Dans ces cabanes informes, on retrouve des objets par dizaines de milliers qui déclassent les rêves les plus fous des BGL et autres artistes intentionnés. Dans une succession serrée de couloirs étroits, on découvre de la vaisselle, des moteurs électriques, des disques, des livres, des bmx, des horloges en tronc d'arbre, des plaques d'immatriculation et des centaines de tasses. Le tout dans une lumière glauque, filtrée par les fenêtres givrées. Quand on demande à Gérard « Ali Baba » Éthier comment il fait pour se retrouver dans sa caverne, il répond en se touchant la tête de l'index : «Tout est là !»

Pas étonnant que l'endroit soit devenu une véritable institution où les touristes et les curieux arrêtent en masse. «On ne compte plus vraiment les gens qui viennent ici pour prendre des photos, explique Michel. Y en a beaucoup du milieu du cinéma et de la télévision, qui viennent ici pour chercher des affaires pour leurs ilms.» Ah ouais, qui ? «Je sais pas trop, je ne le demande pas.»

Photo : Maxyme Grenier-Delisle, Urbania

La tanièreComme dans une fourmilière, cachée au centre d'un réseau de tunnels et de couloirs, la maison des Éthier s'inscrit dans le même esprit que le reste du terrain. En y entrant, on trouve un petit solarium qui n'a pas dû voir le soleil depuis longtemps et une cuisine où les fenêtres donnent sur le marché aux puces, comme toutes celles de la maison. À côté d'un immense foyer de pierre qui ressemble à une maison de Gaudi, on devine un salon chambre à coucher.

Pauline est couchée dans le lit d'hôpital qui trône en plein milieu du salon. Il y a quatre ans, le diabète l'a rendue aveugle et lui a enlevé une jambe. Lorsqu'on la regarde recroquevillée au centre de cette maison pleine d'excroissances, perdue dans des draps trop grands pour elle, on ne parvient pas à oublier que c'est à elle qu'on doit, non seulement la vie de son mari, mais aussi l'existence du marché aux puces, depuis qu'elle a quitté son emploi pour vendre ses objets et s'occuper de lui.
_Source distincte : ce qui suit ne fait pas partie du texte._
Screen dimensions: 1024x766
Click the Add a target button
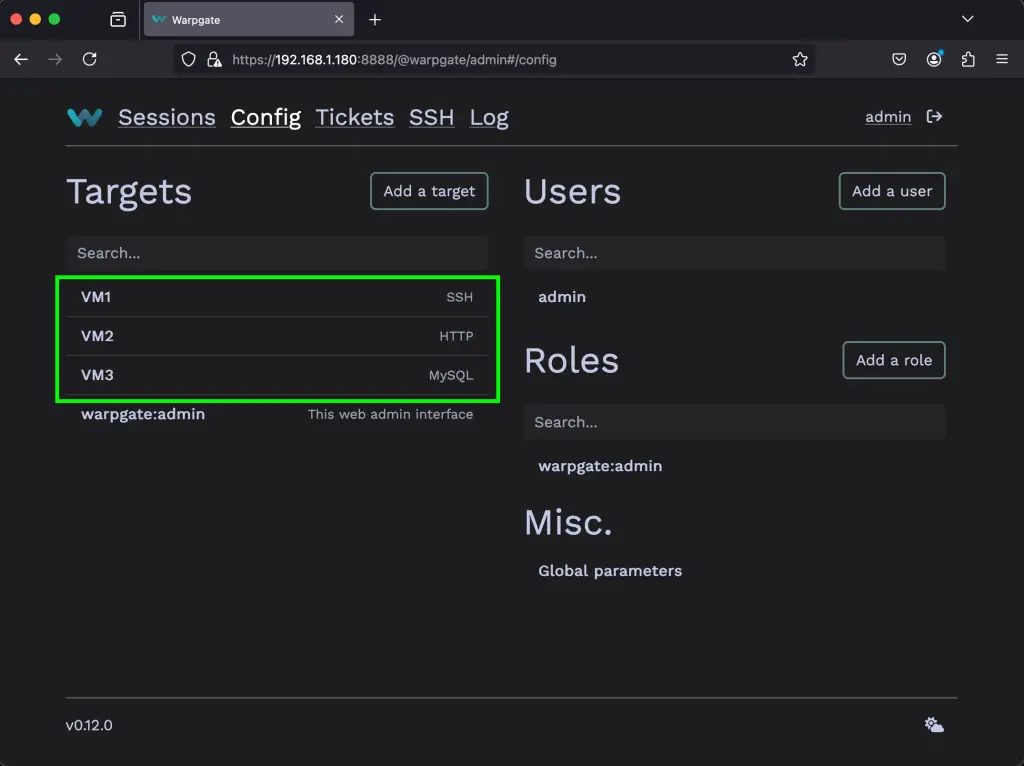click(429, 191)
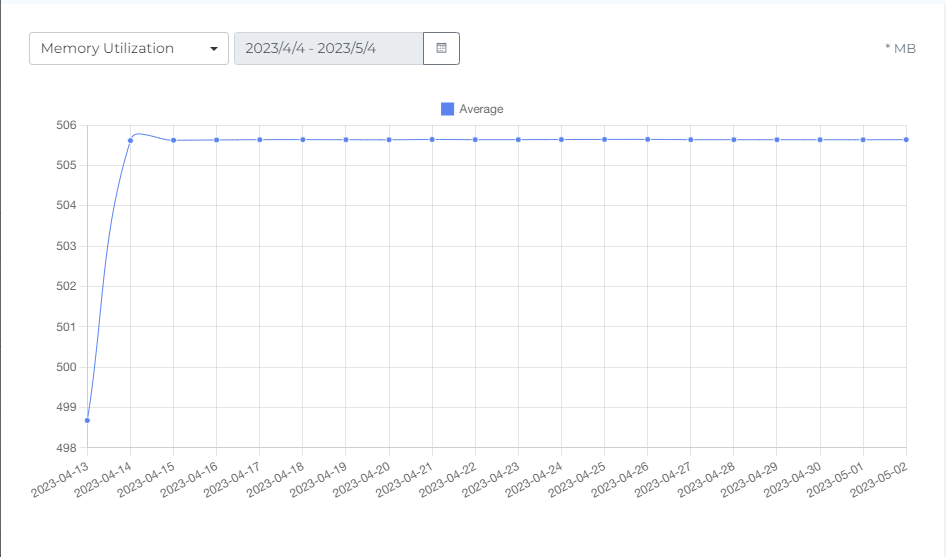Select the last data point, 2023-05-02
This screenshot has width=946, height=557.
pyautogui.click(x=906, y=139)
Visiblement, les épreuves n'ont jamais été très loin dans la vie des Éthier : un de leurs quatre enfants s'est noyé à deux ans dans la rivière juste en arrière du terrain.

À côté de Pauline, son fils Michel se tient, droit et fier. Comme sa mère ancienne couturière et ramasseuse, comme son père patenteux, il aime travailler de ses mains. Aujourd'hui,dans ses temps libres, il s'amuse à confectionner des robes au grand bonheur de sa mère : «Enwoueille, va chercher tes robes de Barbie et tes dessins de chars !» qu'elle lui lance. Michel monte à l'étage et revient avec des centaines de feuilles et des poupées habillées comme dans un rêve délirant de jeune fille. Des robes de bal cousues avec un souci maniaque du détail. De la tulle, de la dentelle et de la soie qui déferlent en cascades sur des corsets dignes de Cendrillon. Du Jean-Paul Gaultier pour Barbie.
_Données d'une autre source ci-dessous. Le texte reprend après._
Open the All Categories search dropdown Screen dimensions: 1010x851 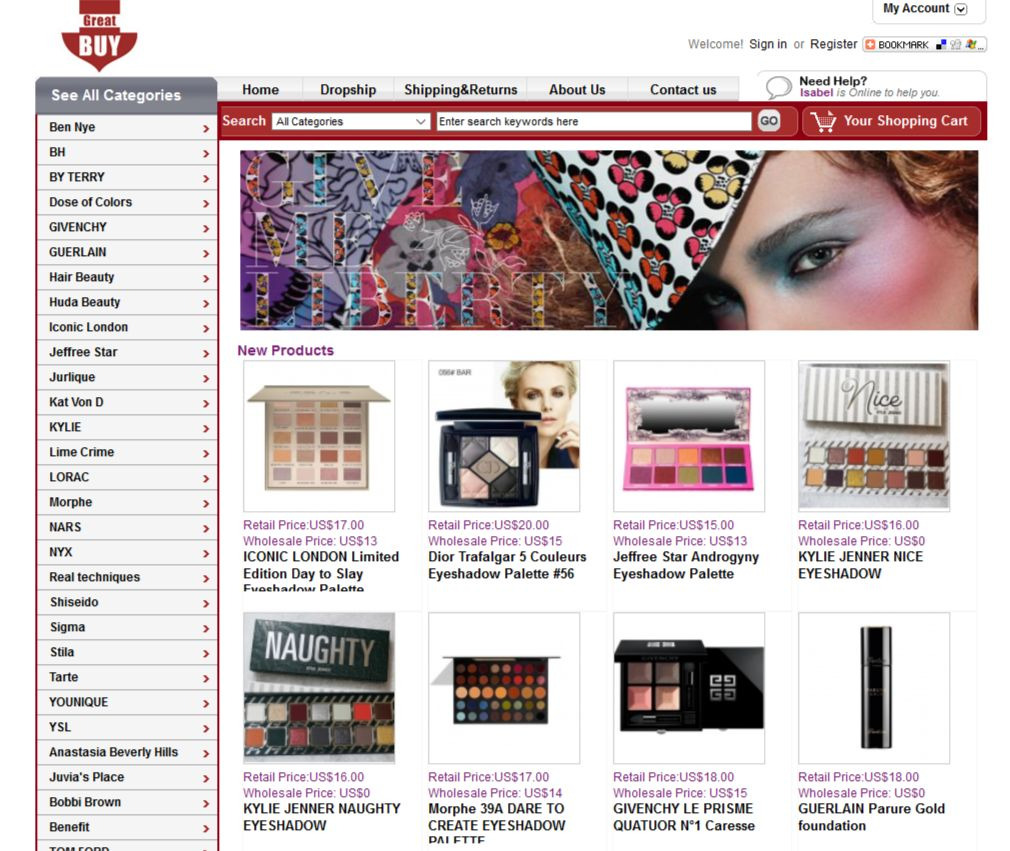350,121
À temps perdu, Michel dessine aussi des autos qui ressemblent à des Batmobile qui se seraient perdues dans Woody et les robots. «Il a déjà envoyé ses dessins à General Motors, mais il n'a pas eu de réponse», indique son père. «De toute façon, je ne sais pas si j'aurais le temps...» dit Michel en riant. Entre son travail d'infirmier improvisé pour ses vieux parents et son statut de futur héritier de l'entreprise familiale, il lui resterait bien peu de temps pour travailler.
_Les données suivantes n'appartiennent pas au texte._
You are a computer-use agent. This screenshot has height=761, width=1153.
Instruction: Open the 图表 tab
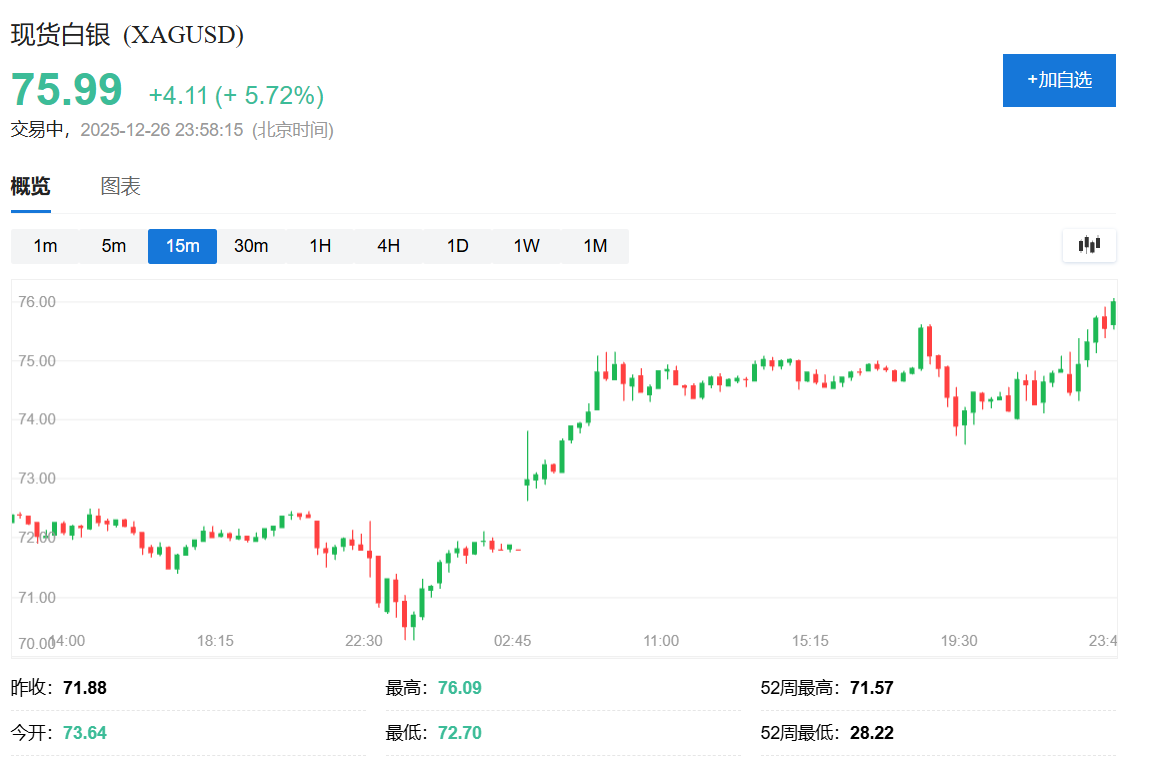[121, 186]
Et là, dans ce petit salon chambre d'hôpital lové au creux de cette fabuleuse construction bancale, loin de la ville, de ses poseurs et de ses modes, une révélation. Au milieu de ces champs tristes tellement gris en février, dans cette maison de bric et de broc suspendue dans le temps, on découvre simplement ce plaisir non-coupable qui consiste à faire de sa vie un passe-temps.